_WORK TO DO_
Rewrite these lines, putting "Display size" in place of every "Screen dimensions" and leaving everything else as it is.

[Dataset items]
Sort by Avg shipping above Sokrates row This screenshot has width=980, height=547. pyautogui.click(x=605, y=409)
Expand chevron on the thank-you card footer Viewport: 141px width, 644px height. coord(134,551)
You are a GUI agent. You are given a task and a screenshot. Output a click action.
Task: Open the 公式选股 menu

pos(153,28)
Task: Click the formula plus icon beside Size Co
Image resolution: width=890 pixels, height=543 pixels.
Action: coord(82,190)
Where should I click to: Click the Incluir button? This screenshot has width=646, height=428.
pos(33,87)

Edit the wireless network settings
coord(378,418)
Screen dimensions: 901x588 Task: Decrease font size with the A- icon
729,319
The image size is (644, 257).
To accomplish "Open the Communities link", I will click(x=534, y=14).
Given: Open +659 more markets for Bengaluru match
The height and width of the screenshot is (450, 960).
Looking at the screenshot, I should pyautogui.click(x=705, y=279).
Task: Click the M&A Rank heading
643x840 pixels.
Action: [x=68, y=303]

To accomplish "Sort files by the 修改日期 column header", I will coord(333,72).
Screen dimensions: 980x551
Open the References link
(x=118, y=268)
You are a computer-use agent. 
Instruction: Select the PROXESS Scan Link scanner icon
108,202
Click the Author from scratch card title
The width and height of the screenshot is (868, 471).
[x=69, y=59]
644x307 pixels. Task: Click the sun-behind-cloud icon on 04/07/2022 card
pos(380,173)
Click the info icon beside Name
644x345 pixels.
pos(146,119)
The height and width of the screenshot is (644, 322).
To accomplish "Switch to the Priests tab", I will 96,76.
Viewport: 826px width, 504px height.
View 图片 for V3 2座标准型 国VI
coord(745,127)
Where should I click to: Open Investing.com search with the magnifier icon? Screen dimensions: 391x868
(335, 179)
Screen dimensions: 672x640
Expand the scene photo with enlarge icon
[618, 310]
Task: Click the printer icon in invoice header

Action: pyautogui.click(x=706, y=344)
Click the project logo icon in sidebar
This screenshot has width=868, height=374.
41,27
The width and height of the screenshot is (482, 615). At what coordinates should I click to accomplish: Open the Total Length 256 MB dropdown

_COMPLETE RESPONSE_
Sort by Avg shipping above Sokrates row This screenshot has width=980, height=547. pyautogui.click(x=605, y=409)
Expand chevron on the thank-you card footer Viewport: 141px width, 644px height. coord(134,551)
You are a GUI agent. You are given a task and a screenshot. Output a click action.
Task: Open the 公式选股 menu

pos(153,28)
Task: Click the formula plus icon beside Size Co
Image resolution: width=890 pixels, height=543 pixels.
Action: coord(82,190)
Where should I click to: Click the Incluir button? This screenshot has width=646, height=428.
pos(33,87)

Edit the wireless network settings
coord(378,418)
Display size: 901x588 Task: Decrease font size with the A- icon
729,319
The image size is (644, 257).
To accomplish "Open the Communities link", I will click(x=534, y=14).
Given: Open +659 more markets for Bengaluru match
The height and width of the screenshot is (450, 960).
Looking at the screenshot, I should pyautogui.click(x=705, y=279).
Task: Click the M&A Rank heading
643x840 pixels.
Action: [x=68, y=303]

To accomplish "Sort files by the 修改日期 column header", I will coord(333,72).
Display size: 980x551
Open the References link
(x=118, y=268)
You are a computer-use agent. 
Instruction: Select the PROXESS Scan Link scanner icon
108,202
Click the Author from scratch card title
The width and height of the screenshot is (868, 471).
[x=69, y=59]
644x307 pixels. Task: Click the sun-behind-cloud icon on 04/07/2022 card
pos(380,173)
Click the info icon beside Name
644x345 pixels.
pos(146,119)
The height and width of the screenshot is (644, 322).
To accomplish "Switch to the Priests tab", I will 96,76.
Viewport: 826px width, 504px height.
View 图片 for V3 2座标准型 国VI
coord(745,127)
Where should I click to: Open Investing.com search with the magnifier icon? Display size: 391x868
(335, 179)
Display size: 672x640
Expand the scene photo with enlarge icon
[618, 310]
Task: Click the printer icon in invoice header

Action: pyautogui.click(x=706, y=344)
Click the project logo icon in sidebar
This screenshot has width=868, height=374.
41,27
The width and height of the screenshot is (482, 615). At what coordinates should I click to accomplish: Open the Total Length 256 MB dropdown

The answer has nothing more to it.